─── INFORMATION SHOWN

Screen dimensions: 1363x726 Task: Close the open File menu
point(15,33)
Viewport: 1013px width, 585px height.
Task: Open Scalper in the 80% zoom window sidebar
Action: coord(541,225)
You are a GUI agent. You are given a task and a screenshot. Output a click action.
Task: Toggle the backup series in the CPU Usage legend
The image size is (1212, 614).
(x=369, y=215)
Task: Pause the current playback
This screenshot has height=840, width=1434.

──────

*EXERCISE REQUIREMENTS*:
Report how many lines of the listing above contain the string "width". Give only the number.

*ANSWER TO THIS EXERCISE*:
2